▶ **Exercise prompt**
From the data that follows, print exactly the lines starting at the one containing "The width and" and ending at the one containing "Given: Focus the Owner filter input field"; include both of them and nothing more.

= = = = = = =

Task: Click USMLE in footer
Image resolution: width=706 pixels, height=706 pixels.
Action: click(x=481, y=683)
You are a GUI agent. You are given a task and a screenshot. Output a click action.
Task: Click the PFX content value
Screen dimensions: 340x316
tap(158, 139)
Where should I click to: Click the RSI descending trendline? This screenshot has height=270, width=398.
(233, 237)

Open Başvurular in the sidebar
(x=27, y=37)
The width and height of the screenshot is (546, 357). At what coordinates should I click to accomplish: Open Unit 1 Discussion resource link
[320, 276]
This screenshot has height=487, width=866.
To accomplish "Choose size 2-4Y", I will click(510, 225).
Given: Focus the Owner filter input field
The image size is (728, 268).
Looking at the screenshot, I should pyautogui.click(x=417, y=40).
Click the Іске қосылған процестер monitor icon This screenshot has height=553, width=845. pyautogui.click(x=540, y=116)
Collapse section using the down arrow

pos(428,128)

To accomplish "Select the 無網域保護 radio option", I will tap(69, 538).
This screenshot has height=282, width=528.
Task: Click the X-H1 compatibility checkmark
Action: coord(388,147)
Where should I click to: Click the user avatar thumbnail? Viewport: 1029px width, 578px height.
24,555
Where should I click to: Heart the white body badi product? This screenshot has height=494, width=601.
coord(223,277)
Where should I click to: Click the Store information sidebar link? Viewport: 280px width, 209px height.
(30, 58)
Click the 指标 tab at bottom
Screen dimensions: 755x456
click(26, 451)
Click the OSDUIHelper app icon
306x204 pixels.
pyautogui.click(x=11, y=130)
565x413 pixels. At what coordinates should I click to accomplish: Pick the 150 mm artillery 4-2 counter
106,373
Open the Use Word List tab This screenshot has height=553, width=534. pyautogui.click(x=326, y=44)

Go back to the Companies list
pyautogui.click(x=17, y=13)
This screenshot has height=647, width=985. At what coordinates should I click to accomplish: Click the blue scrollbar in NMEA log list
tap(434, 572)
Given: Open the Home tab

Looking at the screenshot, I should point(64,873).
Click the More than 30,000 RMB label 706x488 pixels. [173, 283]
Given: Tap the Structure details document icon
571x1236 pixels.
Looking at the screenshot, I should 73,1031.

= = = = = = =

▶ **Reply to the task**
The width and height of the screenshot is (546, 357). At what coordinates should I click to accomplish: Open Unit 1 Discussion resource link
[320, 276]
This screenshot has height=487, width=866.
To accomplish "Choose size 2-4Y", I will click(510, 225).
Given: Focus the Owner filter input field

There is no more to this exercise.